Rangkuman buku Quiet: The Power of Introverts in a World That Can't Stop Talking

Quiet: The Power of Introverts in a World That Can’t Stop Talking adalah sebuah cahaya bagi para introvert seperti aku. Di buku ini sang penulis membahas tentang kesalahpahaman kita dan juga orang-orang di lingkungan kita terhadap introvert.

Dalam pembukaannya, Susan Cain menuliskan, “Kita diberitahu bahwa menjadi hebat berarti berani, menjadi bahagia adalah menjadi ramah. Kita melihat diri kita sebagai bangsa ekstrovert—yang berarti kita telah kehilangan pandangan tentang siapa kita sebenarnya. Masuk akal bahwa begitu banyak introvert bersembunyi bahkan dari diri mereka sendiri.

Sederhana, tetapi sangat mencerminkan kenyataan para introvert, bukan?

My Reading Notes

  • Istilah introvert dan ekstrovert dipopulerkan oleh psikolog berpengaruh, Carl Jung, pada tahun 1921 dalam bukunya, Psychological Types.
  • Menurut Jung, orang introvert tertarik pada dunia batin, pemikiran dan perasaan, sedangkan ekstrovert tertarik pada kehidupan eksternal orang. Aktivitas introvert berfokus pada makna yang mereka buat dari peristiwa yang ada di sekitar mereka. Ekstrovert terjun langsung ke dalam peristiwa itu sendiri. Introvert mengisi ulang baterai mereka secara sendirian, ekstrovert perlu mengisi ulang dengan bersosialisasi yang cukup.
  • Introvert hidup di bawah ideal extrovert, seperti wanita di dunia pria.
  • Ekstroversi adalah gaya kepribadian yang sangat menarik, tetapi kita telah mengubahnya menjadi standar yang menindas dan menurut sebagian besar dari kita, kita harus menyesuaikan diri.
  • Orang-orang yang suka bicara dinilai lebih pintar, lebih tampan, lebih menarik, dan lebih diinginkan sebagai teman. Seseorang yang memiliki kecepatan bicara juga dinilai lebih kompeten dan disukai daripada yang lambat. Padahal, tidak ada korelasi antara cara berbicara dengan kualitas pikiran.
  • Susan Cain menemukan bahwa tidak ada definisi pasti tentang introversi atau ekstroversi di mana setiap orang dapat menyetujuinya. Namun, psikolog saat ini cenderung menyepakati beberapa poin penting: misalnya, introvert dan ekstrovert berbeda dalam tingkat stimulasi dari luar. Introvert merasa”cocok” dengan sedikit stimulasi, seperti mengobrol di cafe dengan seorang teman dekat, memecahkan teka-teki silang, atau membaca buku. Orang ekstrover menikmati ledakan ekstra yang berasal dari kegiatan seperti bertemu orang baru, mencoba tantangan baru yang berisiko, dan suara keramaian.
  • Orang ekstrovert cenderung menangani tugas dengan cepat. Mereka membuat keputusan cepat (kadang-kadang terburu-buru), dan nyaman melakukan banyak tugas dan mengambil risiko. Mereka menikmati sensasi pengejaran hadiah seperti uang dan status.
● ● ●
Selesaikan tugas berikut -
1. Berdasarkan kutipan Susan Cain dalam rangkuman buku Quiet, mengapa masuk akal bahwa begitu banyak introvert bersembunyi bahkan dari diri mereka sendiri? Jawab dalam satu sampai tiga kalimat.
2. Tolong salin dengan tepat bagian rangkuman buku Quiet mulai dari "Dalam pembukaannya, Susan" sampai dengan "para introvert, bukan?".
3. Dalam rangkuman buku Quiet, kalimat yang diawali "Orang-orang yang suka bicara dinilai" menyebut beberapa penilaian terhadap orang-orang tersebut. Sebutkan semuanya.

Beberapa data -
● ● ●
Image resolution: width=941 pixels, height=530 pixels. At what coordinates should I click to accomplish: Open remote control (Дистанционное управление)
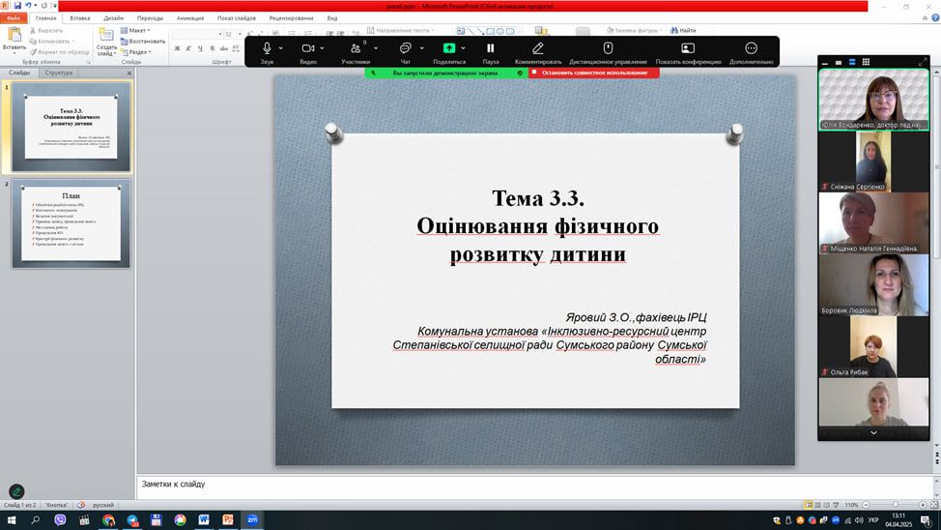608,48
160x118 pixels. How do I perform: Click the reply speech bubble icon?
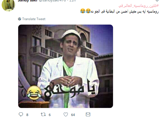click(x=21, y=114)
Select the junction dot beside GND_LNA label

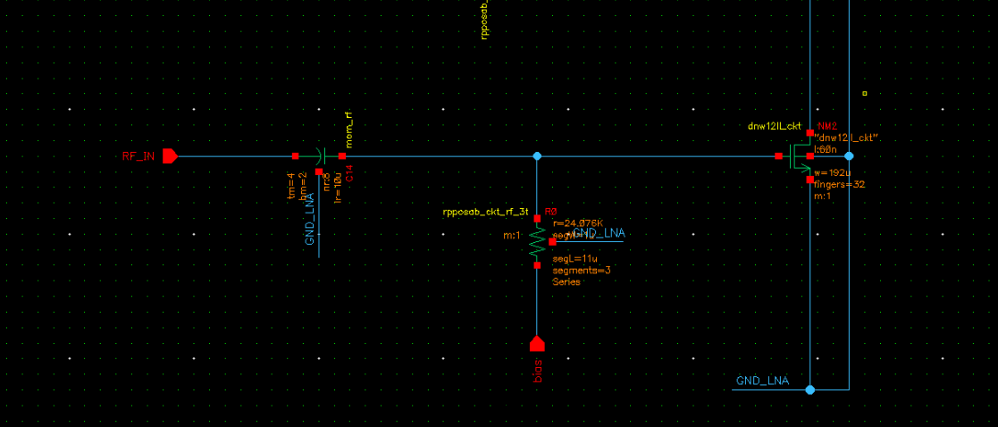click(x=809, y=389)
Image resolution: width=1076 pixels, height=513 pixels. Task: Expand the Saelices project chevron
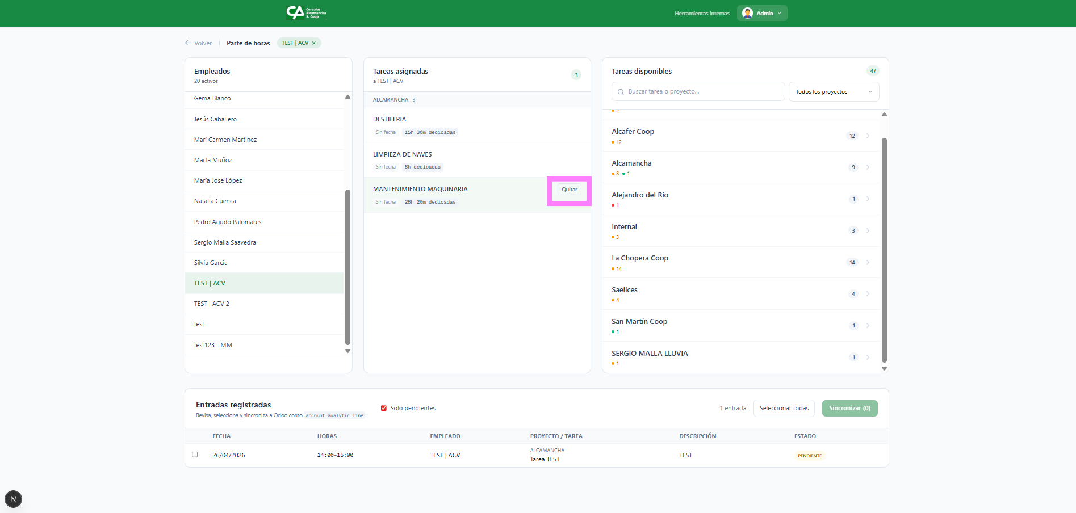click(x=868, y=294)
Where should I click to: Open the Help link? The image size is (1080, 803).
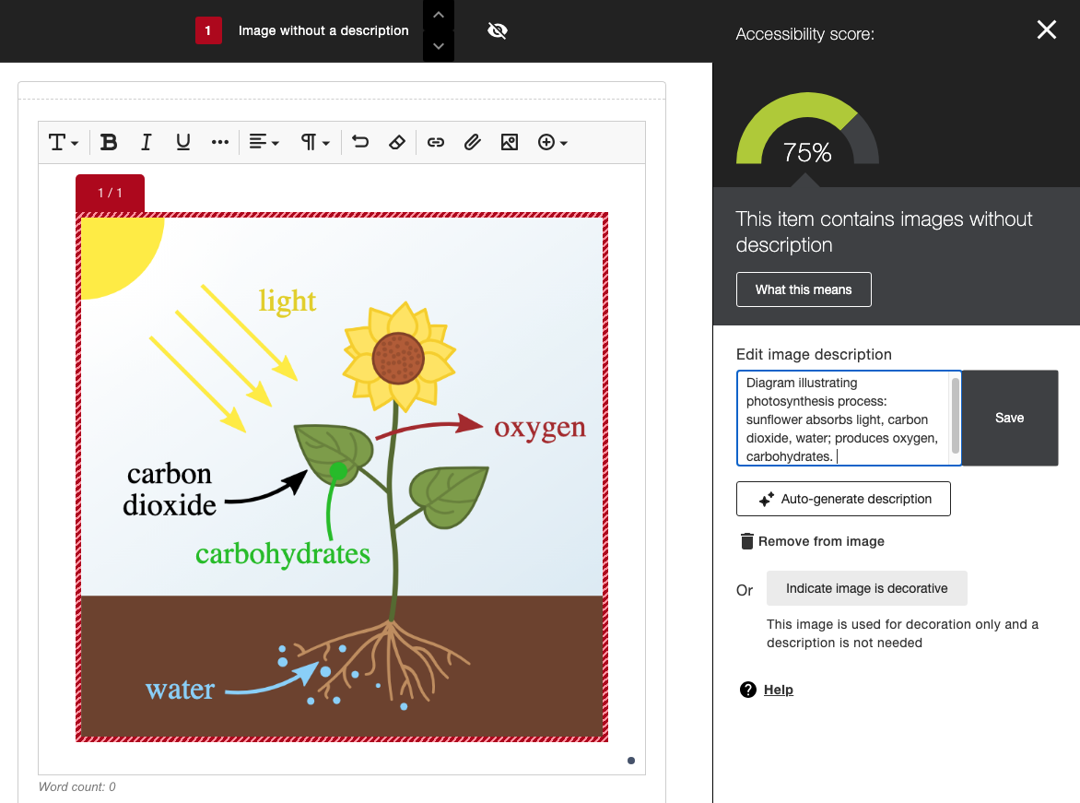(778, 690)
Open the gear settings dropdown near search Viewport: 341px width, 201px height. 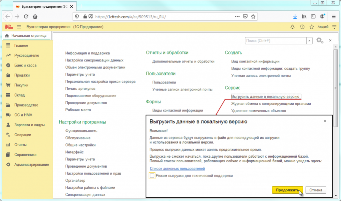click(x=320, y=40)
● ● ●
Daftar penyelesaian -
1. Kita diberitahu bahwa menjadi hebat berarti berani dan menjadi bahagia berarti ramah. Kita memandang diri sebagai bangsa ekstrovert, sehingga kita kehilangan pandangan tentang siapa kita sebenarnya.

2.
Dalam pembukaannya, Susan Cain menuliskan, “Kita diberitahu bahwa menjadi hebat berarti berani, menjadi bahagia adalah menjadi ramah. Kita melihat diri kita sebagai bangsa ekstrovert—yang berarti kita telah kehilangan pandangan tentang siapa kita sebenarnya. Masuk akal bahwa begitu banyak introvert bersembunyi bahkan dari diri mereka sendiri.

Sederhana, tetapi sangat mencerminkan kenyataan para introvert, bukan?

3.
- lebih pintar
- lebih tampan
- lebih menarik
- lebih diinginkan sebagai teman